PROBLEM TO WORK ON: Restate word for word the lines below, from the one containing "Where should I" through the final line, with no pictures included.

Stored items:
########################################
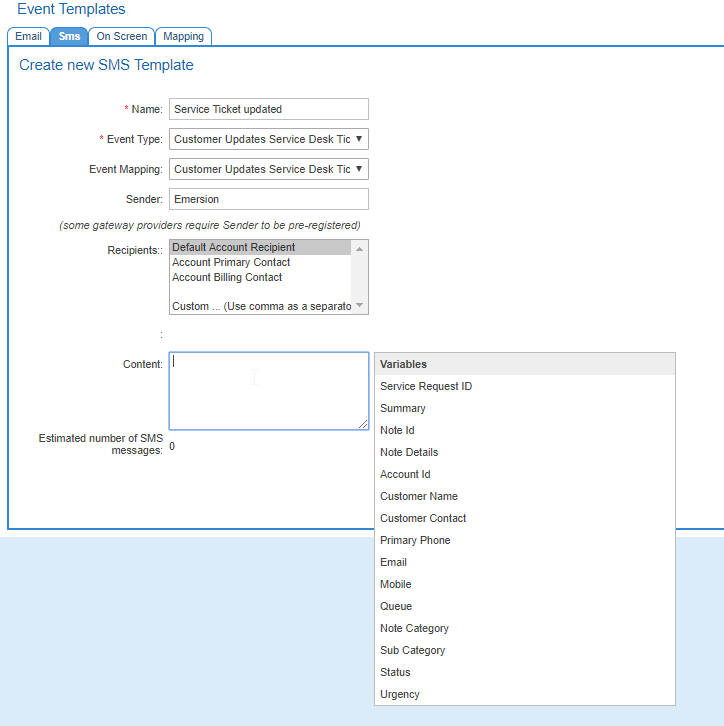Choose Account Billing Contact recipient

coord(227,277)
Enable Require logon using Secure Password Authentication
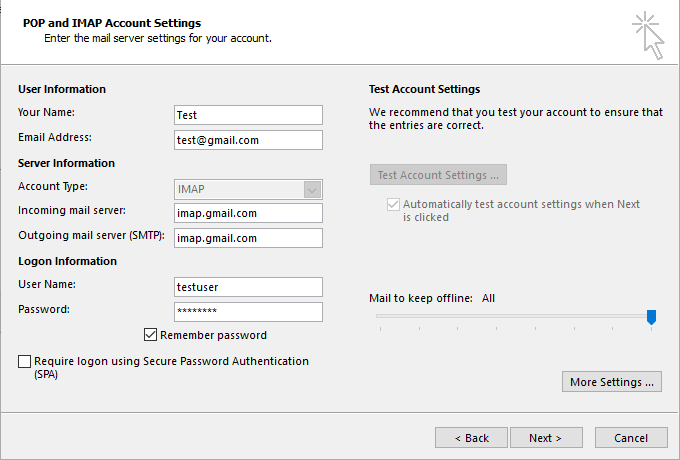This screenshot has width=680, height=460. pyautogui.click(x=25, y=362)
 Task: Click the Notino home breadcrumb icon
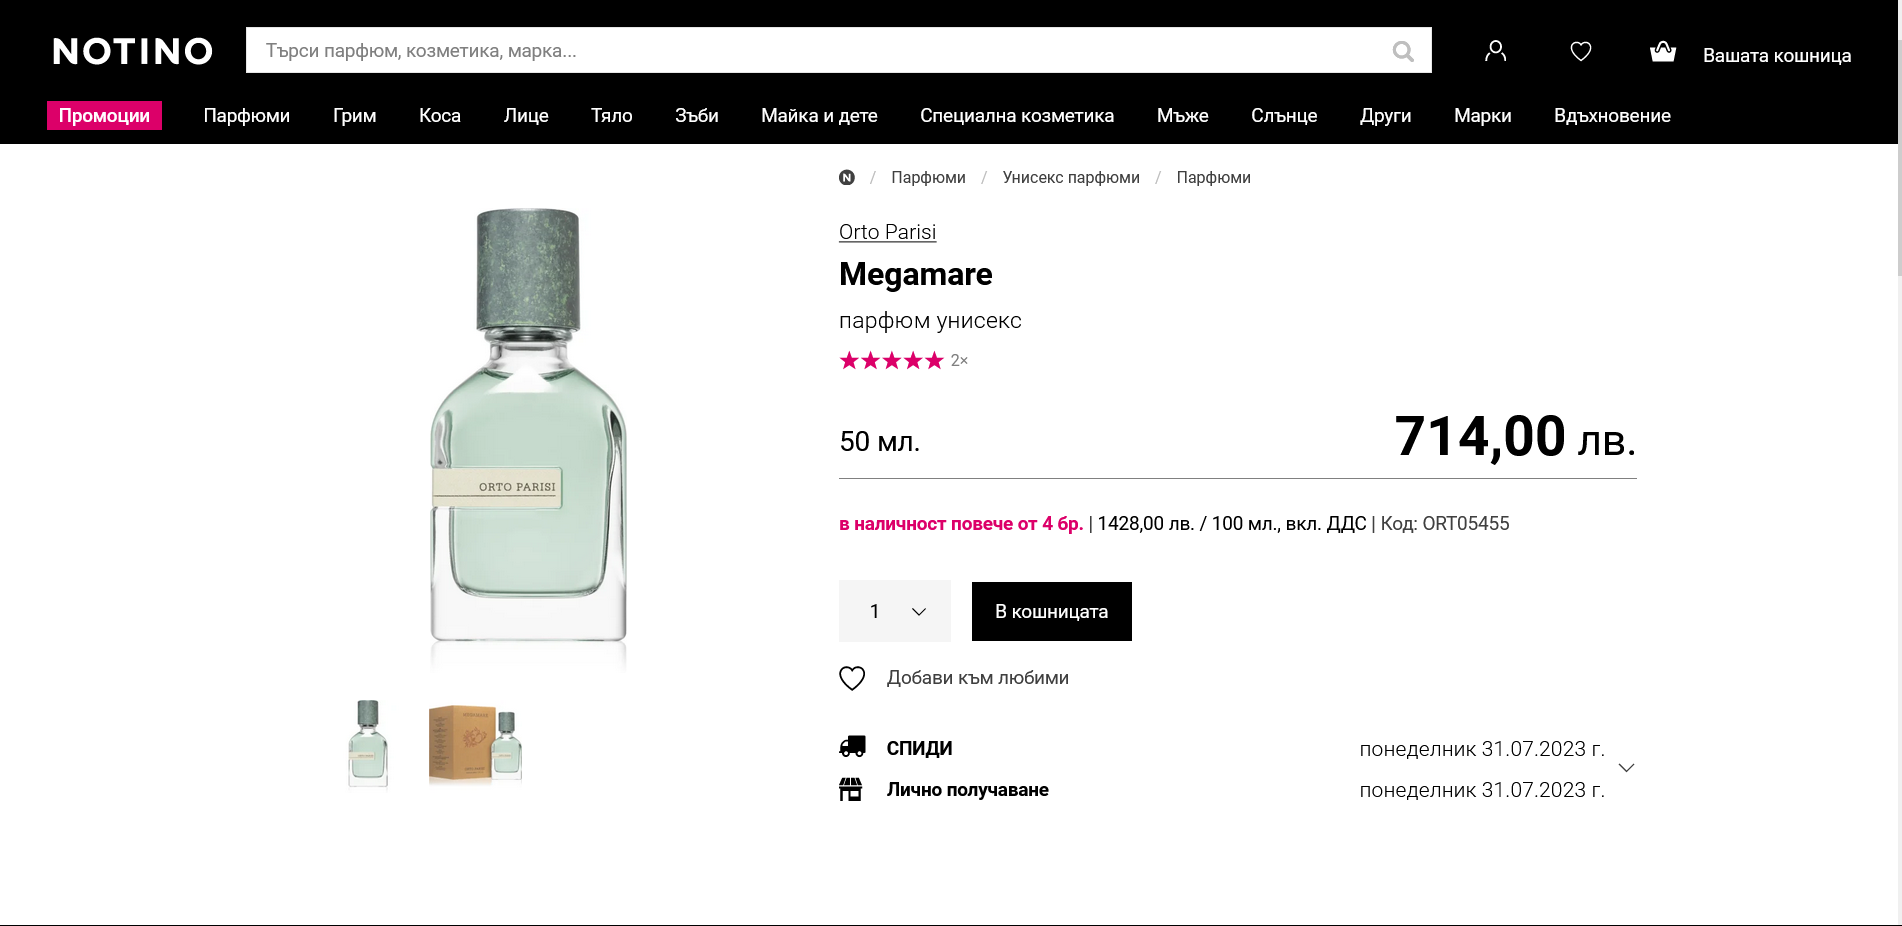(847, 178)
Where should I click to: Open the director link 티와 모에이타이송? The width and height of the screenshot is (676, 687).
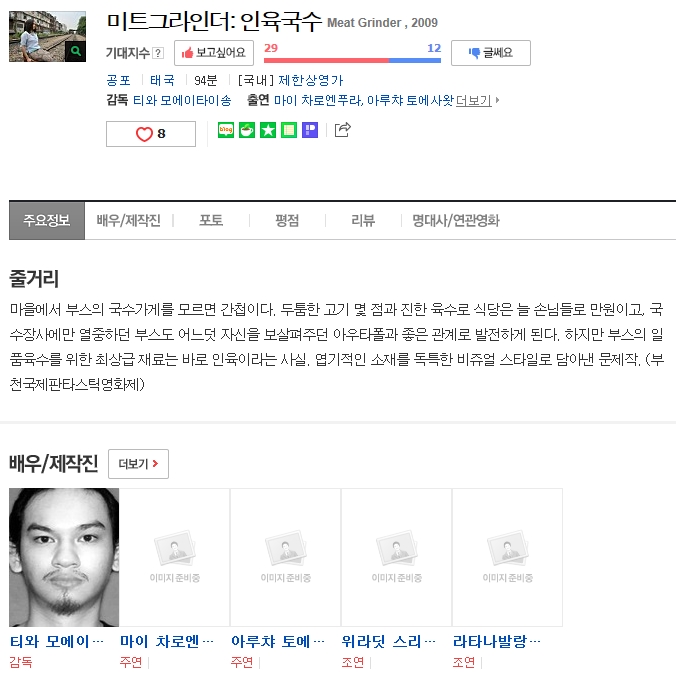click(182, 101)
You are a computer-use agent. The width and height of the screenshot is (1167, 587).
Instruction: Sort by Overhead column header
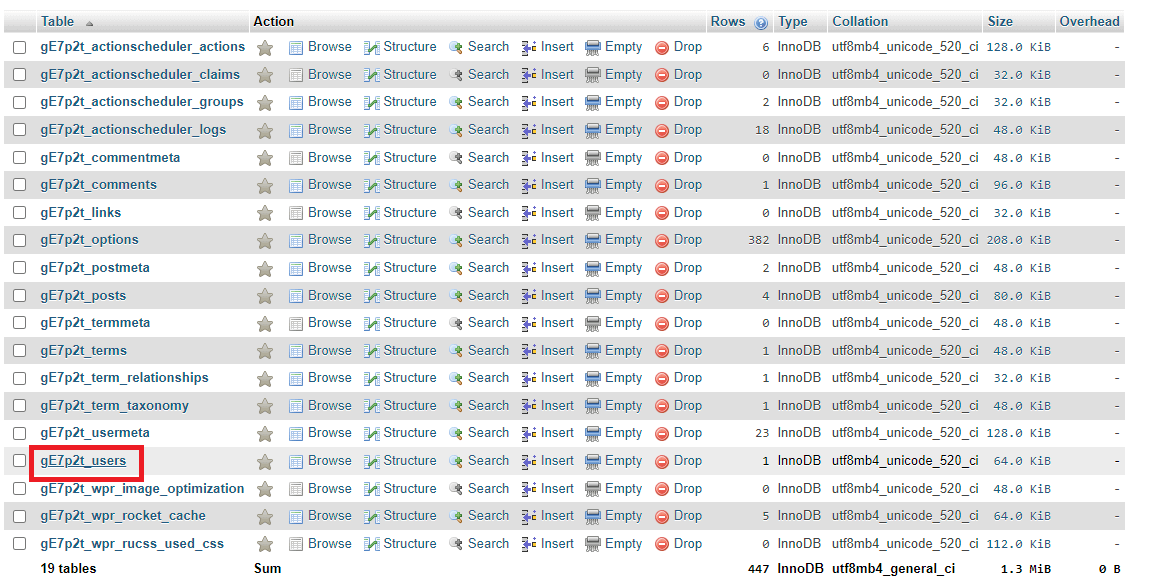point(1089,21)
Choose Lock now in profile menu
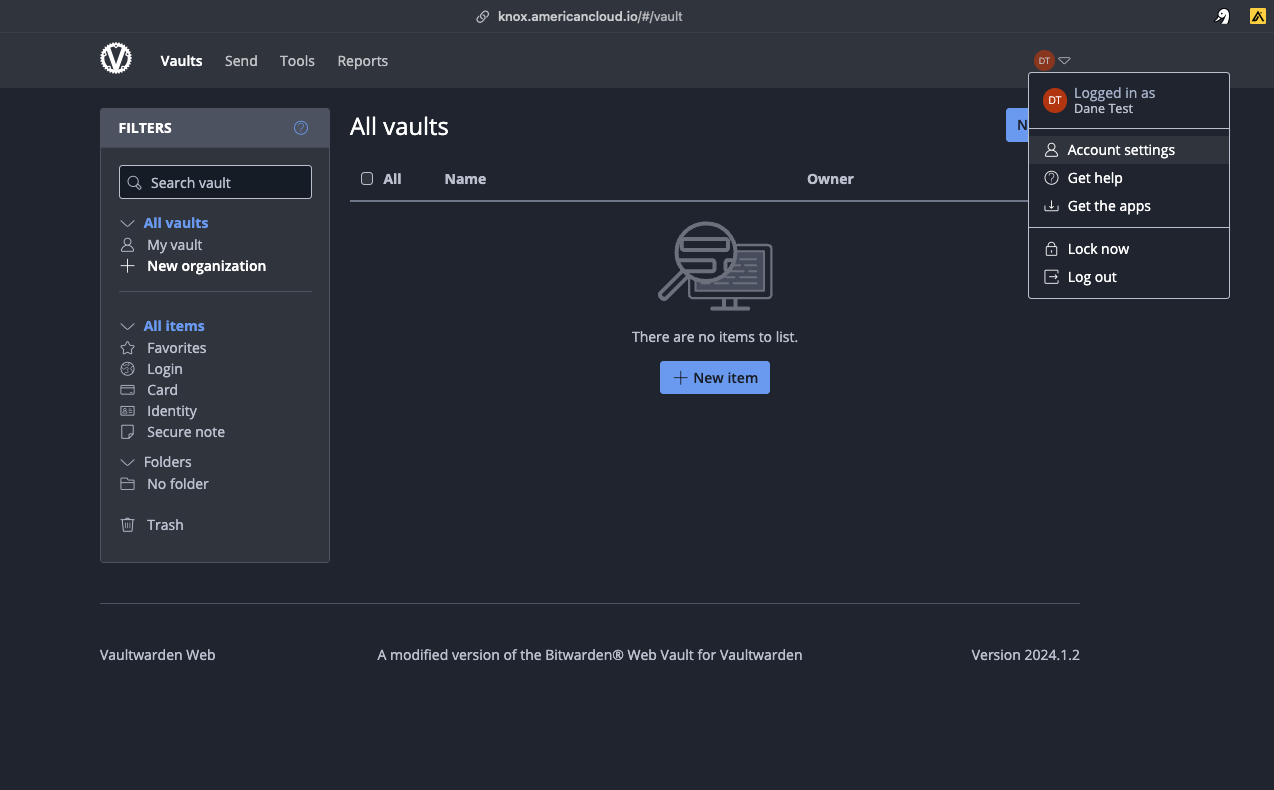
########################################
YOUR SOLUTION:
Where should I click to: Open the director link 티와 모에이타이송? The width and height of the screenshot is (676, 687).
click(182, 101)
You are a computer-use agent. The width and height of the screenshot is (1167, 587).
Instruction: Sort by Overhead column header
point(1089,21)
Choose Lock now in profile menu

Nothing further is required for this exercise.